Test d'évaluation normative

proposé au concours d'entrée au CPR (2004)

 

 

Dans un espace public fragmenté,

Dépassé, livre ?

 

A la culture qui, livre au cœur, irriguait la société, succède la communication fragmentée, où toute parole est autorisée, mais également dédaignée.

 

 

Le chiffre trois exerce-t-il toujours son pouvoir magique sur les esprits contemporains? Force est de constater que les fresques à l'emporte-pièce qui aménagent l'histoire en trois volets (le dernier étant naturellement le meilleur) obtiennent quelque faveur chez les gens pressés, rassurés sur leur propre inclusion dans le nouvel âge paradisiaque.


Ces trois étapes seraient, d'après le poncif, une société orale (archaïque, car sans technique, donc sans progrès, sans histoire, sans égalité), suivie d'une société du livre (déjà en bonne voie vers le progrès scientifique, l'égalité et la liberté, grâce à l'imprimerie), puis une société de la communication électronique.


Il est évident, pour qui s'est un peu occupé d'histoire des idées ou des civilisations, de sociologie ou d'anthropologie, qu'une telle conception est erratique dans son contenu, mais aussi dans la méthode qui la sous-tend, et qui consiste à brosser de larges tableaux d'ensemble, où l'on inscrit pêle-mêle inventions scientifiques et techniques et évolution des mœurs sociales et politiques, en établissant un lien de cause à effet des unes aux autres. Le rôle et la fonction du livre, de la lecture et, partant, de l'écriture, ne peuvent être approchés d'une façon aussi cavalière.
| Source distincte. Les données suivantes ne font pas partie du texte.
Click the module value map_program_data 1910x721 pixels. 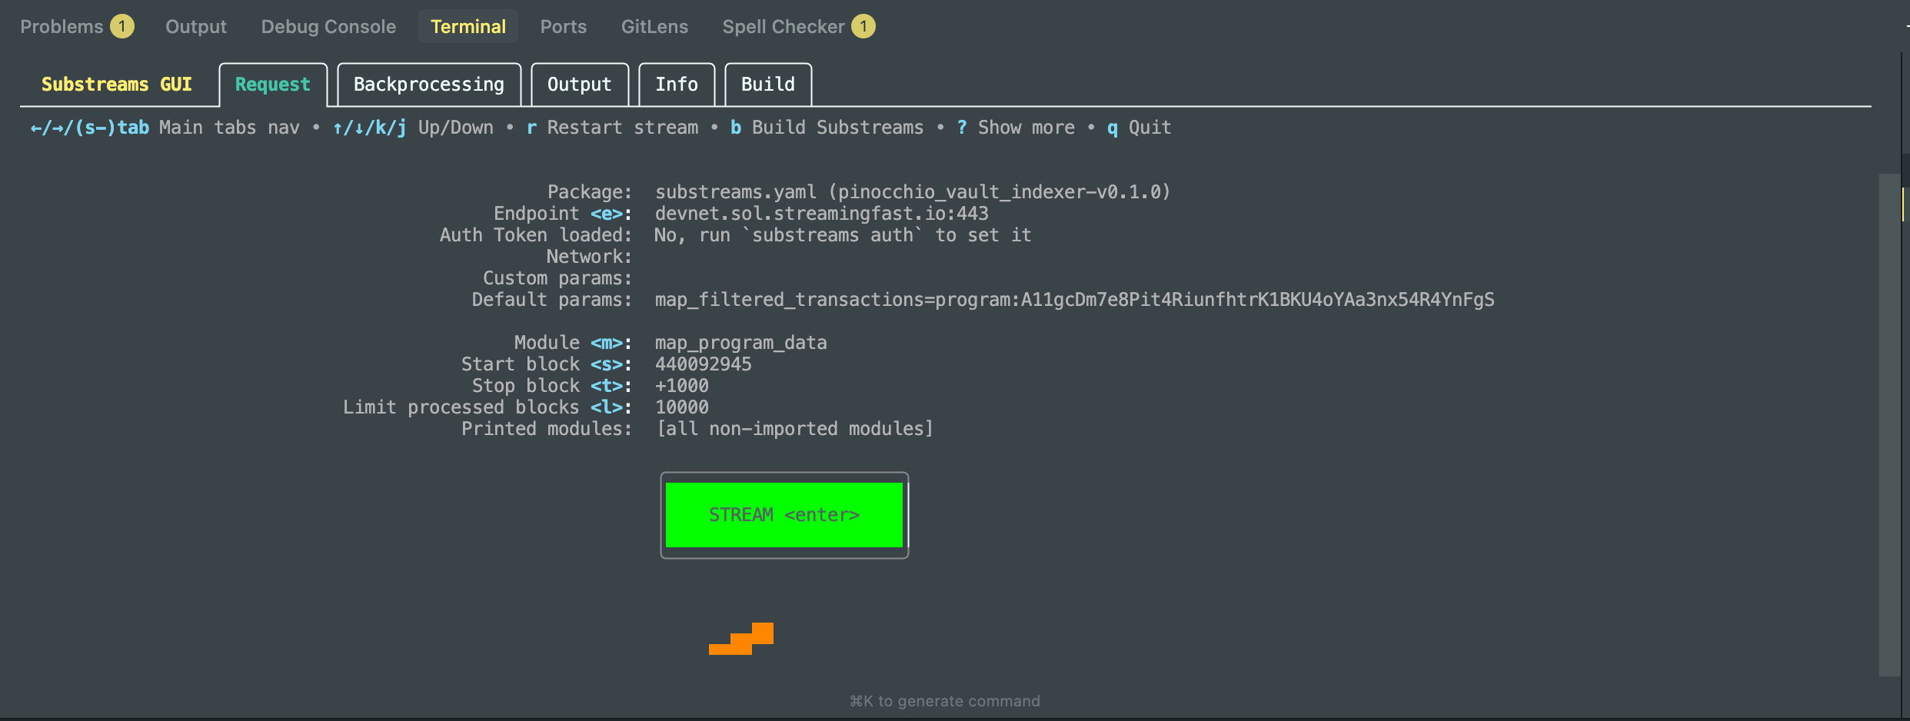click(x=740, y=343)
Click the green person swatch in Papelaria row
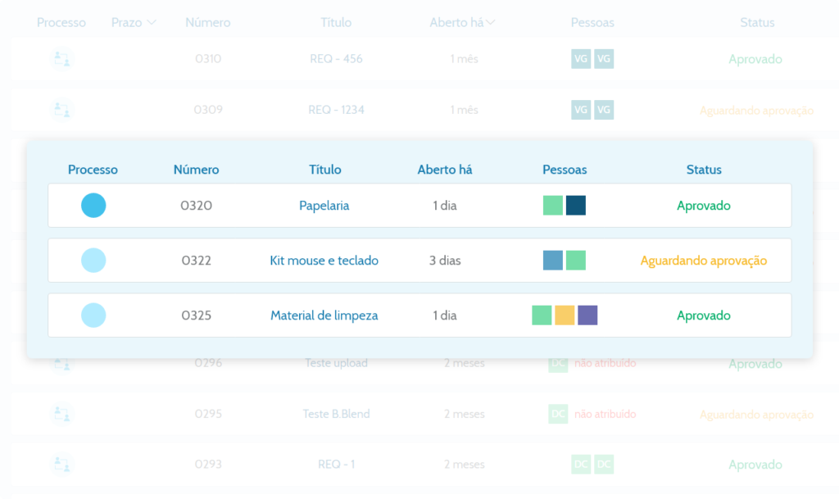 point(553,206)
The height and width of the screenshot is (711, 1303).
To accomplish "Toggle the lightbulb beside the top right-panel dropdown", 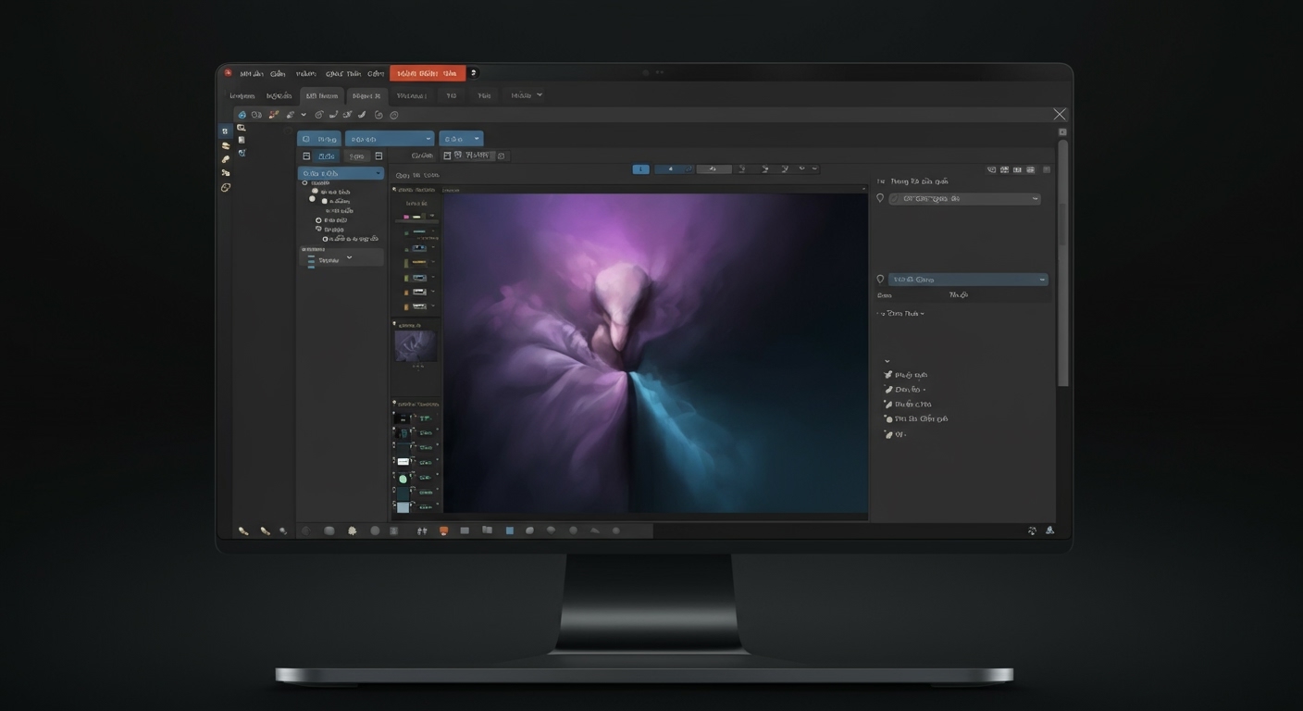I will click(880, 198).
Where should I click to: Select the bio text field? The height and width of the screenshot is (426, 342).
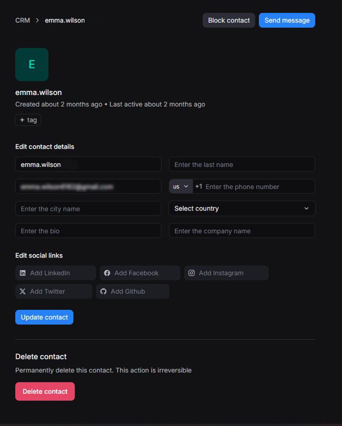point(88,231)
A chaque époque, y compris à la nôtre, coexistent plusieurs types de communication du savoir. Il faut surtout remarquer les liens multipolaires, aux rationalités multiples, qui s'établissent entre les nouvelles techniques et les changements constatés dans la société, liens qui interdisent d'établir une causalité unilatérale entre technique et société.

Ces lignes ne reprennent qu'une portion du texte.